But, just as their kisses had been, their meetings, these fights quickly became more frequent. They grew to fight as much as they kissed, kiss as much as they fought. People noticed and they whispered of it, told each other that they would fall and be consumed.

But they were not. They continued to act as if the fights never happened, as if they were had been erased and never existed. They wrapped themselves in each other's love and forgot the problems.

But the problems grew, unknown, unacknowledged, in the back of their minds where they piled the arguments. They grew like a cancer, diagnosed but untreated.

Neither could treat that cancer.

Maybe it was inevitable, in the end, that they would fall apart. Maybe it was fated from the beginning, doomed from the start. Maybe it was all an accident to begin with. But they hoped, as the distance between them grew and grew, as the times spent together shortend and times out on missions lengthened, that it hadn't been. That, somewhere along the line, they had earned something, been given something for their troubles, for the love they had given and devoured in their turn.

They fought one night, late at night, and he sat at that same café for hours, staring into another cup of tea, thinking, wondering. He never returned.

It was accepted without words, without fanfare. They simply fell apart, and found themselves to be no more. What had gone on for years had disappeared, and they were alone.

They were both twenty two.

When they saw each other on the street, they passed in silence, passing shadows, passing ghosts. Two strangers, nothing more. When he was summoned to the Hokage's office for a mission, he always wore his mask. Their eyes never met, they never fell back into the pattern that had, over the years, become routine.

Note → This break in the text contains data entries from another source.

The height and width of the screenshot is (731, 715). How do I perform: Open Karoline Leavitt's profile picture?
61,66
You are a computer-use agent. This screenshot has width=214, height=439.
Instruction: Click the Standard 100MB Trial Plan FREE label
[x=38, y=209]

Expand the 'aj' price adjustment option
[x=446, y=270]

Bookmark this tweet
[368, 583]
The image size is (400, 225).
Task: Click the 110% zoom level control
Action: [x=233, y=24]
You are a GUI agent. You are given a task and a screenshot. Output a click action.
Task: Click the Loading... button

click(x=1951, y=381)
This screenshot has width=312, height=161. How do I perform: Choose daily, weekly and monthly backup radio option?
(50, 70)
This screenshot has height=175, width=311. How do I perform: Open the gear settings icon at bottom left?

He would wake up sometimes, expecting to see that tousled blond head lying beside him, and his stomach would drop when his eyes met only sheets. Then he would sigh, close his eyes for a few moments, and roll out of bed.

Somewhere along the line, in the process of devouring each others' love, they had devoured each other.

And there was no happy ending.

Just two hollow men, devouring.

Just two hollow men, devoured.

**finis**


End file.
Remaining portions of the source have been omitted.